Second- Try drawing simple lines, like gesture lines to plan out proportions before hand at the scale you want to go for.
It sounds like you may need to spend some more time measuring and plotting out the proportions. Here's a sample step by step for making a drawing from observation:
If you were making a still life of an apple (for example), first step would be to draw out a square that would encompass the apple. Measure (likely with the sight-size method of holding out your pencil) the width and height of the apple and draw out your square according to those measurements.
Stop. Study the apple again, see if your square looks correct. Measure again and redraw if you need to.

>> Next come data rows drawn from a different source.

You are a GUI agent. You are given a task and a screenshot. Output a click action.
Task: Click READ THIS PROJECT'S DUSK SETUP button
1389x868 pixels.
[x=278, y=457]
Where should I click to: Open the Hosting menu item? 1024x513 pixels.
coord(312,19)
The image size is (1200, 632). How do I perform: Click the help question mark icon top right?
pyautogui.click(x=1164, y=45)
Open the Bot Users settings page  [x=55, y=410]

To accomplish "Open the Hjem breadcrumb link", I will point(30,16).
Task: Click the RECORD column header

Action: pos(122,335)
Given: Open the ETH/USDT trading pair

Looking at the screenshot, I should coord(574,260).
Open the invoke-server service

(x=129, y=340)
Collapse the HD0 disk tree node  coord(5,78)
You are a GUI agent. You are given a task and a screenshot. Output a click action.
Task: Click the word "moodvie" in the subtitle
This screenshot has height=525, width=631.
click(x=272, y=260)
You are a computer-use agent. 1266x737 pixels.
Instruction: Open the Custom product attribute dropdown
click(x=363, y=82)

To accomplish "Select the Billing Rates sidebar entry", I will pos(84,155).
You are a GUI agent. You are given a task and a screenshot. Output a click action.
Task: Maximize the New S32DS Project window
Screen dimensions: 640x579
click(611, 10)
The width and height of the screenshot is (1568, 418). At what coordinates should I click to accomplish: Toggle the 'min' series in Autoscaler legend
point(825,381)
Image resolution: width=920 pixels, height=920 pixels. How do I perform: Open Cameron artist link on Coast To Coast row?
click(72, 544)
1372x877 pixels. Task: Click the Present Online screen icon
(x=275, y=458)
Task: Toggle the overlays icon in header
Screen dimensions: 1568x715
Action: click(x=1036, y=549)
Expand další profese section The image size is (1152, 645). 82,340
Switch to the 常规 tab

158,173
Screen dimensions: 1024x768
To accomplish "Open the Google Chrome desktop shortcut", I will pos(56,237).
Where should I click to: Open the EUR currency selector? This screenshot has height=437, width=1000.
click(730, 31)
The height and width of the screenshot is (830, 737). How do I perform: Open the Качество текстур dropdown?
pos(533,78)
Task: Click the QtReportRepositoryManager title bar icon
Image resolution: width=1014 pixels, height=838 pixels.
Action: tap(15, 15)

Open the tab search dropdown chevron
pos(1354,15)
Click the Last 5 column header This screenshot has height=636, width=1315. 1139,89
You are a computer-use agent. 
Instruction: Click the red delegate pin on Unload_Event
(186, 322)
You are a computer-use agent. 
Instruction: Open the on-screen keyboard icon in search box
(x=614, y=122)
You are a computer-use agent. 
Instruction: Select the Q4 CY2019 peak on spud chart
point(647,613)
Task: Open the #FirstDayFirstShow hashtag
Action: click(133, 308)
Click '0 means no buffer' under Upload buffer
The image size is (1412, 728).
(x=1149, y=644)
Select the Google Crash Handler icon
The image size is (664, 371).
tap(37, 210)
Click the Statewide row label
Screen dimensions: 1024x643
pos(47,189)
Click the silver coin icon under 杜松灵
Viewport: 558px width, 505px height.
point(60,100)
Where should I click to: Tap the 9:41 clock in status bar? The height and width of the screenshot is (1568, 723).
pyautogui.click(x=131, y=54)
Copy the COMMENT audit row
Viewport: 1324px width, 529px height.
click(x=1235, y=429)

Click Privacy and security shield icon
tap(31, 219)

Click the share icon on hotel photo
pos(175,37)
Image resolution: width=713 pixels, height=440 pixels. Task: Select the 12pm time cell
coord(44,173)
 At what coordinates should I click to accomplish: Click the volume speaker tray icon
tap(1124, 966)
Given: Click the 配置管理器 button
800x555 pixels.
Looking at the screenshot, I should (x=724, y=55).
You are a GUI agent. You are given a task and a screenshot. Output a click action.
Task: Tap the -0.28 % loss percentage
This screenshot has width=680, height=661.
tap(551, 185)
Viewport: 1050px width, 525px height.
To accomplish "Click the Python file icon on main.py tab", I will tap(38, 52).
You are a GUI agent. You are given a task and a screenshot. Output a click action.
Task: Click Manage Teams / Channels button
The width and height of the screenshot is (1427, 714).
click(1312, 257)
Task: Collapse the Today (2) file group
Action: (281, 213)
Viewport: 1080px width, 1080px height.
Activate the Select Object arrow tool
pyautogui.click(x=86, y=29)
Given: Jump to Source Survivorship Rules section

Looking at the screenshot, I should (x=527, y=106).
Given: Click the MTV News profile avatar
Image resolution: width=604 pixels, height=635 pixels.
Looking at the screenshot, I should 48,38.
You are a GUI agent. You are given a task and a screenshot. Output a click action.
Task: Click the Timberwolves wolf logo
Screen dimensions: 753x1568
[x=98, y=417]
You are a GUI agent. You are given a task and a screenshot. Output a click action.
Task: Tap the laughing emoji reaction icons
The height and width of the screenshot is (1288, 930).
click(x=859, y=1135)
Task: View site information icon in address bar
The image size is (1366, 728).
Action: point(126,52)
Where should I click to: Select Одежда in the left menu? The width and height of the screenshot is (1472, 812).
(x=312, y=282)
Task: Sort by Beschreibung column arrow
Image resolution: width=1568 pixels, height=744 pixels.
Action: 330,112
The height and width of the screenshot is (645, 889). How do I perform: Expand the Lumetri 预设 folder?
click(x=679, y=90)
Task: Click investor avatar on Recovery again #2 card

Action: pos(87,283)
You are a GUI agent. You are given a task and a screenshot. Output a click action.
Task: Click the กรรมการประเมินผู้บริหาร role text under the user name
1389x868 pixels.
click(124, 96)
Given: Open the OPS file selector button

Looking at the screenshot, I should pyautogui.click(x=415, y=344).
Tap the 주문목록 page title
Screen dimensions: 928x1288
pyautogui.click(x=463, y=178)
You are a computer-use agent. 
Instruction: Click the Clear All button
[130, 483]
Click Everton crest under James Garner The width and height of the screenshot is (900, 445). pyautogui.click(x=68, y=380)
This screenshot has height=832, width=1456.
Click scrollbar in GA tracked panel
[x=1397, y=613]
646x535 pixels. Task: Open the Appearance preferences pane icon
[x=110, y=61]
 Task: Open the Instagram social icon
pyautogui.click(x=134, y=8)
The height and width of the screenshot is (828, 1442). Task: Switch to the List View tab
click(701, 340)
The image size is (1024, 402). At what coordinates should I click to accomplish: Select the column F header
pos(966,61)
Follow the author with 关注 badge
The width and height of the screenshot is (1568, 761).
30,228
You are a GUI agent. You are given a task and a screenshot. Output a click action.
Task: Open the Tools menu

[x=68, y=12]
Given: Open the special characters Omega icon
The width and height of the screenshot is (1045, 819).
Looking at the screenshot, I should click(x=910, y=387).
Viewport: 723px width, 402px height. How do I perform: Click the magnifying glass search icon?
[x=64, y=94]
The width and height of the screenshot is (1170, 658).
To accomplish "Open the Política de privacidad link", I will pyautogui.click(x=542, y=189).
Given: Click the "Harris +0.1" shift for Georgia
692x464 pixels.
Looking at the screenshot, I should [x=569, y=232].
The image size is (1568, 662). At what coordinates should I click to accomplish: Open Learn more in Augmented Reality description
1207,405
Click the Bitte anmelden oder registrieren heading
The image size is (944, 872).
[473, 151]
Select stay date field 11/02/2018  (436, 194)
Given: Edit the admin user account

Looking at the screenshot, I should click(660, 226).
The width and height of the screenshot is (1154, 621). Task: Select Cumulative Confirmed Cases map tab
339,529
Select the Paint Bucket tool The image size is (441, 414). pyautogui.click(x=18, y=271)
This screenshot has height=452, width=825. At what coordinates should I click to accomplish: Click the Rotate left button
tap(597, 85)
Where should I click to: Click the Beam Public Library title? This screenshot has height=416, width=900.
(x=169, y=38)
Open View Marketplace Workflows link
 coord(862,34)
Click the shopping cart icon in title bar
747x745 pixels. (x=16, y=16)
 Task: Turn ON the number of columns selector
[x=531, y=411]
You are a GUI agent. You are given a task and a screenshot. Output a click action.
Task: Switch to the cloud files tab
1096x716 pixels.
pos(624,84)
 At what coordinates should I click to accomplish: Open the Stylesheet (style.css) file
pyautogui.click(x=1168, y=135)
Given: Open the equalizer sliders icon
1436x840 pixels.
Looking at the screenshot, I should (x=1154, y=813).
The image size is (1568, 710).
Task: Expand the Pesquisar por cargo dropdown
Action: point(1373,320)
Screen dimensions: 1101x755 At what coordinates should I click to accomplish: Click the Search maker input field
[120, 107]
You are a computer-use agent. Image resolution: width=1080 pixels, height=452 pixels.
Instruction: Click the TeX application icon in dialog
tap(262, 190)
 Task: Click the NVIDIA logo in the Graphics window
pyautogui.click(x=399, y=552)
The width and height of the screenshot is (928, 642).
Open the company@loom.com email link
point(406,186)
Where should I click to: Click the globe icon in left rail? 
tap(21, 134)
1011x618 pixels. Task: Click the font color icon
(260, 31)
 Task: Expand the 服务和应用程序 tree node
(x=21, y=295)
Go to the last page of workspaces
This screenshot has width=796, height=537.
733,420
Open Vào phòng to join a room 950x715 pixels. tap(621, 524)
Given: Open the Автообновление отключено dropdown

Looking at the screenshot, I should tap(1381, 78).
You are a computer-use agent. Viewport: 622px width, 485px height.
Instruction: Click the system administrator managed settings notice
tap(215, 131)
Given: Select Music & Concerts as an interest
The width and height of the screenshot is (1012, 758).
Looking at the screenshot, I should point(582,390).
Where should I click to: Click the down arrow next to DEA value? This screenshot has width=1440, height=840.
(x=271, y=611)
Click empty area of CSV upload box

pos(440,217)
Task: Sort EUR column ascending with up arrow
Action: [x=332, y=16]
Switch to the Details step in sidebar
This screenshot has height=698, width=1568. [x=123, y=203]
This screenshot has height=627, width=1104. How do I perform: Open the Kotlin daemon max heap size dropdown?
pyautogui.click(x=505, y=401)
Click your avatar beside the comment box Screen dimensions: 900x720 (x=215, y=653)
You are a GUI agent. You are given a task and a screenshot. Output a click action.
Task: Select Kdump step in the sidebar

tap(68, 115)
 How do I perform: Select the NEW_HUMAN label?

Then on that box mark off where the contour of the apple touches the edge of the square. So you may end up with marks for where the stem hits the box, where the left and right sides of the apple touch, and where the base of the apple rests. Draw the contours making sure to meet up with all the landmarks you have placed.
Stop. Check your work again. Measure again if you need to. If you have a strong nearby light source you can try flipping your drawing around and looking at it in reverse by holding it to the light (this helps trick your mind into seeing the actual proportions, as opposed to the proportions you think you drew). Redraw anything that doesn't look right.
You can rinse and repeat for the rest of the drawing. Mark off landmarks like bruises on the apple, major value variations, important changes in contour, et cetera. Then draw out what you observe, stop and check, then find more landmarks to work from.
How long you carry out this process is really up to you. Some people will do this indefinitely until they reach near perfection (e.g. Barque drawings), and some will stop once the drawing is satisfactorily proportionate (e.g. me). The key early on is patience, move as slow as you need to and work to the best of your ability. Do not shy away from corrections, make sure it looks as good as you can make it. With practice you'll be able to carry this out much quicker and also become better at just "eyeballing" measurements (no sight-sizing).
-My work can be found at my local directory thread.
@Anid Maro: Thanks man for your detailed explanation ! I have heard about that kind of approach before and tried to apply it, but the way you put it it really makes sense, and you are probably right about me being too unpatient in that stage of drawing. It's just that it seems such a 'static' way to draw, especially with measuring mechanically, but I guess you have to go through it before you can archieve a decent drawing in a more loose manner. I will give it another try for sure, perhaps i will finally get my lazy ass up and start a sketchbook, it's just great how fast you get competent advice from guys around here.